A vantagem do romance para nós é que tenta apoiar-se numa cronologia, ainda que algumas vezes deficiente ou insuficiente, e em experiências vividas e de seguida reinventadas e embelezadas. Vemos então, nesta história-ficção, o nosso herói americano bater-se em Angola (pp. 115-199) onde, sozinho, pulveriza um campo de soldados cubanos em 1975, em nome da FNLA e, por isso, contra o MPLA. Esqueçamos os erros e as inverosimilhanças e reencontremos este Rambo inoxidável junto dos rodesianos, intervindo em Moçambique onde funde as lembranças de operações em que participou, contra a ZANLA de Mugabe e a FRELIMO (Outubro de 1976). Transferido para os Selous Scouts, a ponta de lança dos rodesianos, torna-se um mito invencível, inacessível ao medo e à piedade. O interesse do livro reside, portanto, na centena de páginas que nos permitem ver como funcionavam as tropas rodesianas a leste da sua fronteira. Mas Keith A. Nelson4 deixa-se levar demasiado pela sua imaginação se nos quer fazer crer que realizou operações na Tanzânia e em Cabo Delgado contra a ZANLA, que ainda está, aliás, por provar que tenha tido comandos militares soviéticos, em Moçambique.

Equatoria5 apresenta-se, também, como um romance mas é, em vez disso, um relato de viagem apaixonante e original de um escritor reconhecido. O argumento do autor é a reconstituição literária das viagens e da vida de Savorgnan de Brazza e de Stanley, seguindo mais ou menos o equador. Segue os passos do franco-italiano em São Tomé em 1885, "um inferno esclavagista" na época e, em Fevereiro de 2006, um refúgio para os antigos "mercenários Buffalos" de Pretória. Visita-os a eles e à poetisa Alda Graça. Stanley condu-lo pela mão em Luanda, onde o olhar cínico do viajante pousa sobre o Carnaval, sobre Pepetela e sobre Manuel Rui (de quem recorda o passado de procurador no processo dos mercenários anglófonos com os quais trabalhava o herói do autor precedente).
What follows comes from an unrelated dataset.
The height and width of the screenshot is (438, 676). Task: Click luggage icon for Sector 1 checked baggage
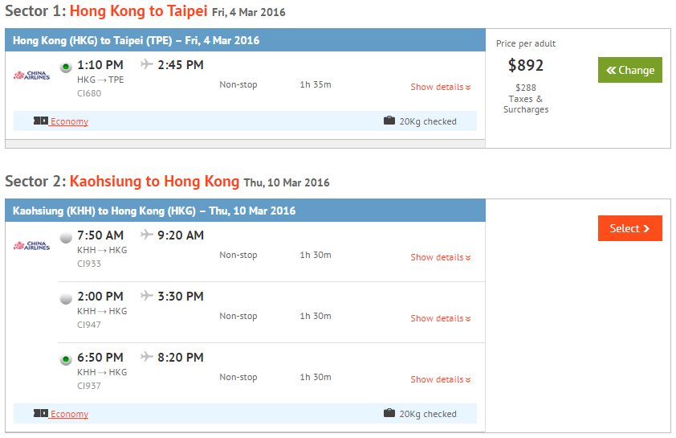point(389,121)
Como o mundo é pequeno para a confraria dos romancistas, Patrick Deville faz surgir Jonas Savimbi e evoca o seu cadáver desaparecido do seu túmulo em Lucusse (Angola oriental). O que é bom em Deville, que por vezes toma certas liberdades com a história, é que também ele é um shadow tracker (em princípio a sua sombra é constituída pelos despojos errantes de Brazza, entre Argel e Brazzaville). Mas é sobretudo um gato-pingado sarcástico, com um assomo de desespero diante do estado da África. Este homem é Kurtz entre os lusófonos.

Mudança completa de registo com o estudo aprofundado de Gail Wanneburg6 e o seu importante relatório (ao estilo ONG) sobre a criminalidade organizada no fim de uma guerra civil ou de um conflito interno na sociedade local. Três anos de trabalho na Serra Leoa, na República Democrática do Congo, no Zimbabwe e, naturalmente, em Angola e Moçambique. Segundo o autor, a luta é desigual entre as redes mafiosas e o fracassado Estado africano. Para Angola (pp. 228-262), disseca todas as formas de actividade ilegal (corrupção, tráfico de diamantes e de influências, droga, mercado negro, roubo de viaturas, moeda falsa, tráfico de armas, de mulheres e de crianças para a África do Sul). Ficamos a saber o que são os Pablos (os grandes traficantes de droga de Luanda, com a alcunha proveniente de Pablo Escobar, um dos antigos reis da cocaína colombiana) que estão infiltrados na Polícia e no Exército.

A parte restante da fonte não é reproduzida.